Di tengah krisis iklim yang semakin mendesak, laporan terbaru dari Oxfam dan Institut Lingkungan Stockholm mengungkapkan fakta mencengangkan bahwa 0,1 persen orang terkaya di dunia, khususnya miliarder di Amerika Serikat, memberikan kontribusi terbesar terhadap emisi karbon global. Data menunjukkan, para miliarder ini menghasilkan emisi karbon 4.000 kali lebih besar dibandingkan dengan 10 persen penduduk termiskin dunia.
Emisi Karbon Rata-Rata yang Mencolok
Miliarder yang hanya mewakili sedikit dari populasi AS ini memiliki jejak karbon yang mengejutkan. Setiap individu dalam kelompok elit ini mengeluarkan sekitar 2,2 ton karbon dioksida (CO2) per hari, yang setara dengan berat seekor badak. Sebaliknya, warga negara Somalia hanya memproduksi sekitar 82 gram CO2 per hari, yang sebanding dengan sebutir tomat. Hal ini semakin memperdalam ketimpangan waktu iklim yang dihadapi oleh dunia.
Amitabh Behar, Direktur Eksekutif Oxfam, menyatakan, "Orang-orang terkaya di dunia mendanai dan mengambil keuntungan dari kerusakan iklim, membiarkan mayoritas global menanggung akibat fatal dari kekuasaan mereka." Pernyataan ini menyoroti bagaimana gaya hidup mewah elit berkontribusi pada kerusakan lingkungan bagi yang kurang beruntung.
Investasi di Sektor Beremisi Tinggi
Salah satu temuan kunci dari laporan ini adalah bahwa hampir 60 persen investasi para miliarder tertanam di sektor yang berpotensi menghasilkan emisi tinggi, seperti minyak, gas, dan pertambangan. Dengan demikian, para miliarder ini tidak hanya memperburuk perubahan iklim, tetapi juga memperlemah upaya pengurangan emisi melalui lobi politik yang kuat.
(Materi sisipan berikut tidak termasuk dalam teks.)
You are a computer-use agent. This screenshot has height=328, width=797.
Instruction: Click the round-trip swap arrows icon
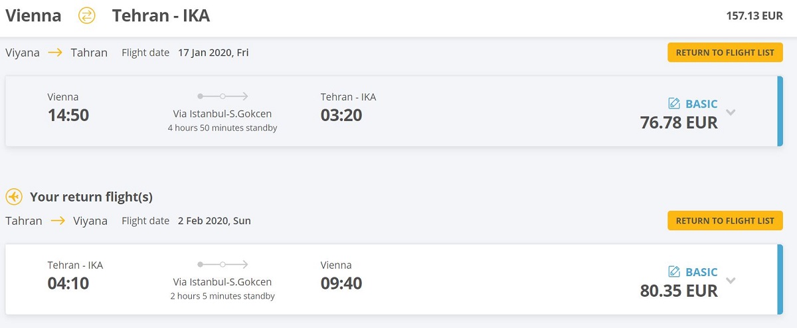coord(87,15)
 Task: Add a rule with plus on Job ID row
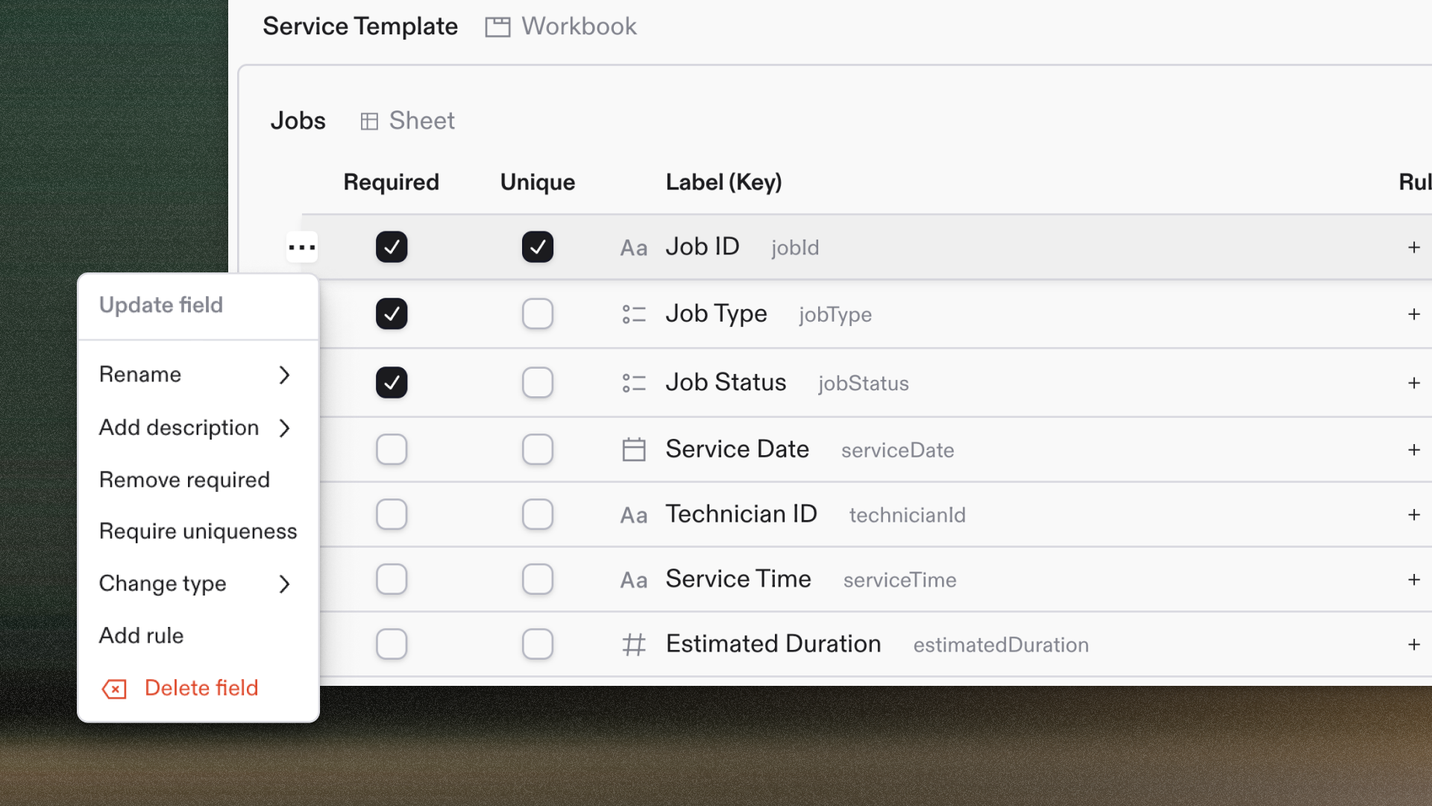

Data menunjukkan bahwa 308 miliarder dunia mampu menciptakan emisi setara dengan negara-negara industri besar. Dalam hal ini, mereka berperan besar dalam mempengaruhi arah kebijakan publik. Di AS, korporasi besar menghabiskan rata-rata USD 277 ribu per tahun untuk melobi kebijakan yang cenderung mengabaikan solusi terhadap perubahan iklim, sekaligus melindungi kepentingan mereka.
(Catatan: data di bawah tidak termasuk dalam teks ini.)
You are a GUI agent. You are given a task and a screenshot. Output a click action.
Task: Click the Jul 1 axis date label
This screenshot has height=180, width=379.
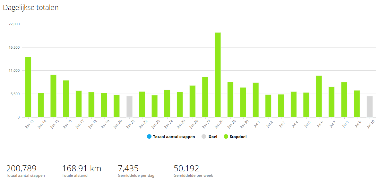pyautogui.click(x=256, y=124)
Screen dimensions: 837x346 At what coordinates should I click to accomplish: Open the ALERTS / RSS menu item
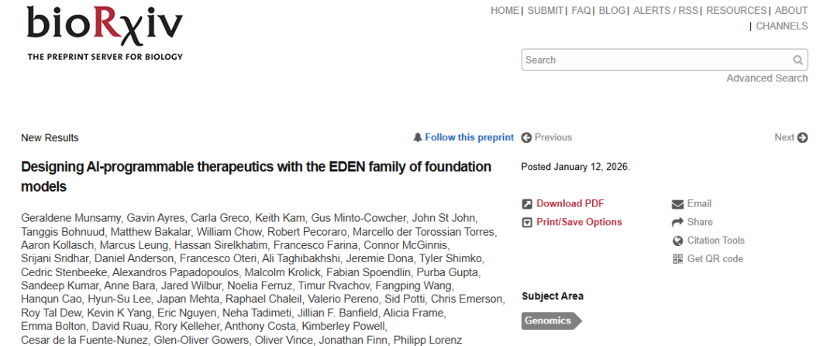point(666,11)
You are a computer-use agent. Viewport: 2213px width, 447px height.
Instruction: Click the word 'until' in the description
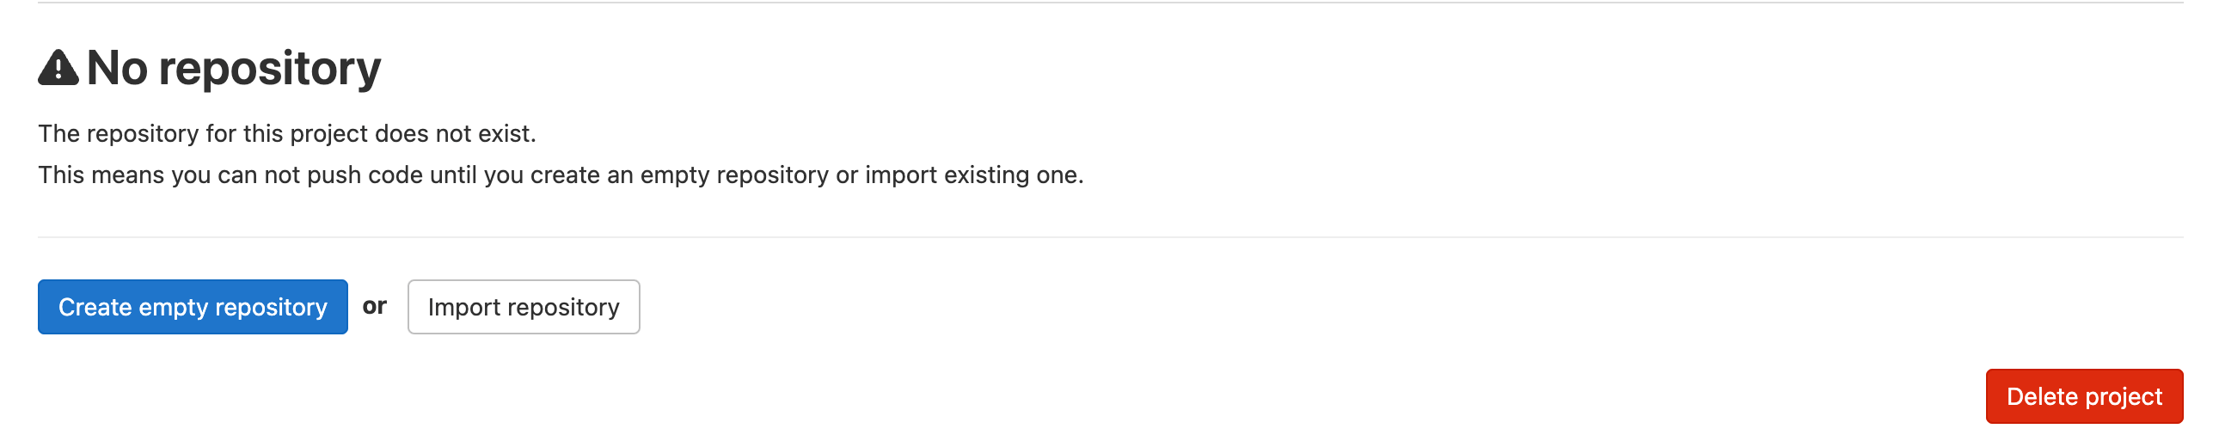coord(454,175)
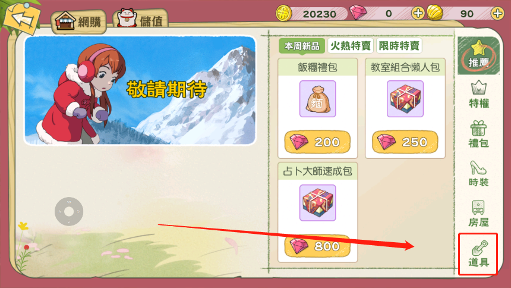Open the 房屋 furniture category
The width and height of the screenshot is (511, 288).
pos(478,214)
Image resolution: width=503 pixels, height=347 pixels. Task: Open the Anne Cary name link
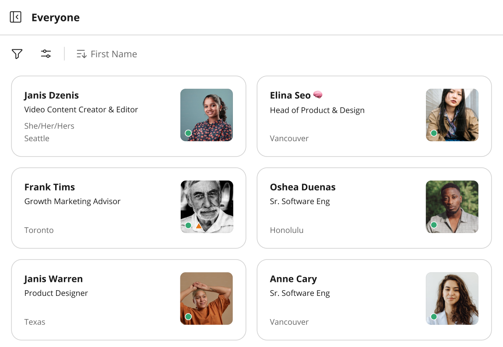pyautogui.click(x=293, y=279)
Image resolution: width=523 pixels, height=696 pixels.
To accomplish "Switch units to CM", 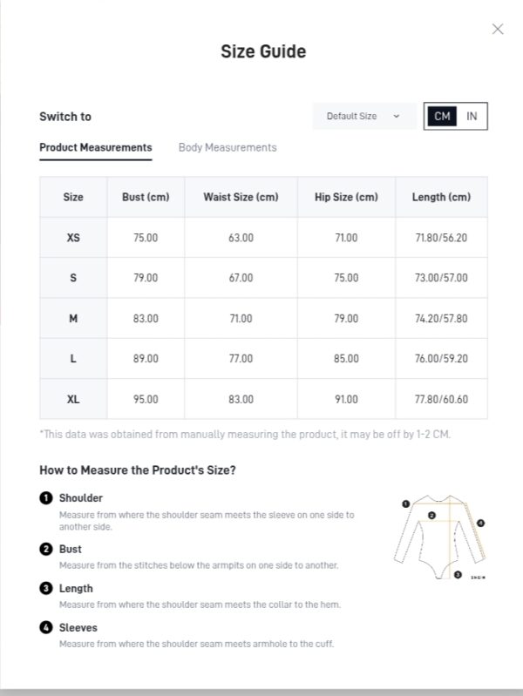I will (442, 117).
Pengaruh Lobbying pada Kebijakan Lingkungan
Pada konferensi iklim COP terakhir, terdapat 1.773 pelobi dari industri fosil, jumlah yang melebihi delegasi dari banyak negara. Tekanan dari kelompok ini berhasil merubah kebijakan dan mendorong penundaan kelompok dalam mengadopsi langkah-langkah transisi energi yang diharapkan. Ini termasuk pelonggaran sanksi dan penghapusan pajak karbon yang dapat membantu mengurangi emisi.
Dampak Masa Depan bagi Negara Berkembang
Laporan Oxfam memperingatkan bahwa emisi dari 1 persen orang terkaya di dunia sudah cukup untuk menyebabkan 1,3 juta kematian akibat panas hingga akhir abad ini. Lebih jauh, kerugian ekonomi yang diakibatkan dapat mencapai USD 44 triliun bagi negara-negara berkembang pada tahun 2050 jika tren ini tidak dihentikan. Ini menunjukkan dampak jangka panjang dari tindakan kecil segelintir orang kaya terhadap sebagian besar populasi dunia.
Ketimpangan yang Mencolok
Sementara mayoritas dunia berjuang melawan tantangan seperti kelaparan, kekeringan, dan suhu ekstrem, kelompok elit ini terus mempercepat kerusakan lingkungan demi kenyamanan mereka. Ketimpangan yang ada antara orang kaya dan miskin ini mengarah pada pertanyaan mendasar: sampai kapan situasi ini bisa dibiarkan sebelum menjadi bencana yang lebih besar?
Semakin jelas bahwa penyelesaian permasalahan iklim tidak bisa dipisahkan dari isu ketimpangan sosial. Untuk mengatasi krisis ini, diperlukan kolaborasi yang lebih baik antara semua pemangku kepentingan, mulai dari individu, komunitas, hingga pemerintah. Masyarakat global harus menyerukan tanggung jawab bagi mereka yang berkontribusi besar terhadap kerusakan iklim jika harapan untuk masa depan yang lebih baik ingin diwujudkan.